The agency recently examined and recorded the statement of a top HDFC executive. It may also examine former nominee directors appointed by HDFC on the board of IL&FS, sources told The Indian Express.
HDFC has a 9.2 per cent stake in IL&FS. An interim report of the SFIO alleged HDFC indulged in “accommodative lending” to IL&FS Employee Welfare Trust (EWT). The report has referred to a transaction during 2013-14 between HDFC and IL&FS EWT where the trust acquired 8 lakh shares of IL&FS Ltd from HDFC at Rs 1,184.50 a share. The SFIO alleged that these shares were acquired at a high price without any valuation at a time when the trust was “suffering from fund crunch” as it “not able to generate enough cash flows to service its own debt and was taking new debt from the group companies to service the existing obligations”.
Red flags on disclosure, valuation
HDFC Ltd’s twin transactions of IL&FS share sale and funding its purchase by IL&FS Employees Welfare Trust raises red flags on disclosures and corporate governance, particularly given the relationship between HDFC and IL&FS. Since IL&FS is an unlisted firm, it is critical that the valuation of shares is fair and justified because this acts as a price benchmark for future private placement.
HDFC Ltd did not respond to queries mailed to it Tuesday. Significantly, SFIO alleged these shares were acquired by IL&FS EWT from HDFC Ltd with a Rs 94.76-crore advanced to it by HDFC Ltd itself.

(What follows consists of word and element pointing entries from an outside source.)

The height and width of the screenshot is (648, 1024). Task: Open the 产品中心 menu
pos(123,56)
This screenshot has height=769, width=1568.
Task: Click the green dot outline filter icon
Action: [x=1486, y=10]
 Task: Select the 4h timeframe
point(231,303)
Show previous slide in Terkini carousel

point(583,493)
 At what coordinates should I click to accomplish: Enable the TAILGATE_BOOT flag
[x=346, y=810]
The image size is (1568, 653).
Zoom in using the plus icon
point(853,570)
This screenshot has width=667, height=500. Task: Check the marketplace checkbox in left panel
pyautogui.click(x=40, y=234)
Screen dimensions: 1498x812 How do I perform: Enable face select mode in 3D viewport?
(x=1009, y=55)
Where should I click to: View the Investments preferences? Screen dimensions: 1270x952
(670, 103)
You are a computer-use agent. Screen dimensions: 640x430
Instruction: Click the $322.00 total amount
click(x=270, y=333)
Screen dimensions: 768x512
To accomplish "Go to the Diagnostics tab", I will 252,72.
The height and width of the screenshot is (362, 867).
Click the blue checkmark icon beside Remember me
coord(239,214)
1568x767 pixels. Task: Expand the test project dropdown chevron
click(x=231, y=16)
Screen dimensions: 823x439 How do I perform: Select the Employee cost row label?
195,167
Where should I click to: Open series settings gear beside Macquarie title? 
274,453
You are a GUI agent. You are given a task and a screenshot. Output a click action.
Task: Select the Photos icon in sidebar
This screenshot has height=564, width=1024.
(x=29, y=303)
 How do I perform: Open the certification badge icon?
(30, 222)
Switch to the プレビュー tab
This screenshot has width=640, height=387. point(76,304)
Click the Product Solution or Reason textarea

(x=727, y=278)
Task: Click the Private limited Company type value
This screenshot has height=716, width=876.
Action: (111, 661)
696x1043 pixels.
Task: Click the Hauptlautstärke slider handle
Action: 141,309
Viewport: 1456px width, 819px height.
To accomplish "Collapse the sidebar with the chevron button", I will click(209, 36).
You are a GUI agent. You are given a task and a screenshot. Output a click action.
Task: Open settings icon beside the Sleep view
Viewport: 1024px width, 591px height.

“The loan of Rs 94.76 crore received from HDFC Ltd is still outstanding in the books of EWT as on date and for servicing of interest on this debt the EWT is regularly taking debt from IL&FS Ltd or its group companies. The loan taken from HDFC Ltd to finance the transaction has resulted into interest payment of Rs 53.77 crore until June 30, 2018,” said the SFIO interim report.
The probe agency has alleged that collateral against the loan of Rs 94.76 crore was shares that HDFC Ltd itself had sold to EWT.
An HDFC Ltd valuation report later pegged the value of this collateral at Rs 80 crore – meaning the asset coverage ratio was lower than 100 per cent, said the SFIO report. After the loan was repaid in 2015, HDFC Ltd issued a fresh loan of Rs 95 crore within a month against the same collateral without doing a fresh valuation.
IL&FS was incorporated in 1987 and initially promoted by HDFC, the Central Bank of India (CBI), and Unit Trust of India (UTI).
Subsequently, over the years, institutional shareholders were inducted. Currently, state-owned insurer Life Insurance Corporation of India (LIC) is the largest shareholder in IL&FS with a 25.34 percent stake, followed by Orix Corporate, Japan (23.54 percent), Abu Dhabi Investment (12.56 percent), Central Bank of India (7.67 percent) and State Bank of India (6.42 percent) among others.
The crisis at IL&FS was triggered when IL&FS Transportation Networks delayed repayment of Rs 450 crore of inter-corporate deposits from Small Industries Development Bank of India (SIDBI) in July 2018.
Subsequently, rating agencies downgraded its debt papers/credit facilities citing weak financials. In September, the group defaulted on a Rs 1,000-crore term loan owed to SIDBI.
Following the defaults, rating agencies downgraded IL&FS and its subsidiary from high investment grade (AA plus and A1 plus) to junk status. Later, the Reserve Bank of India (RBI) initiated a special audit of the IL&FS Group. In October, the government superseded the company’s board to contain the fallout.
Since then, the IL&FS Group that has total liabilities of Rs 94,000 crore has come under the scanner of SFIO. The SFIO has found several irregularities across corporate governance and financial parameters that led to the default crisis at IL&FS.
Interestingly, as per annual reports of IL&FS, HDFC has not appointed a nominee director on the board of IL&FS since Harish Engineer, former executive director at HDFC Bank, stepped down on September 14, 2017, without citing any reason.
Before Engineer, Keki Mistry, the current vice chairman and chief executive officer of HDFC Ltd was the nominee director on the board of IL&FS.